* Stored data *
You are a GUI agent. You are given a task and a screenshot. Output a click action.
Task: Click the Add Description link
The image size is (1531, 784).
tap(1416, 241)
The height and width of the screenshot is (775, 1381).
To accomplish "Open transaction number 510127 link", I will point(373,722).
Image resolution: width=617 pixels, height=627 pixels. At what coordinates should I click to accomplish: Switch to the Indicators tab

* EXERCISE *
For the string "width", search the preceding data and copy every line that includes it.

* RESULT OF THE EXERCISE *
The height and width of the screenshot is (775, 1381).
Image resolution: width=617 pixels, height=627 pixels. At what coordinates should I click to accomplish: Switch to the Indicators tab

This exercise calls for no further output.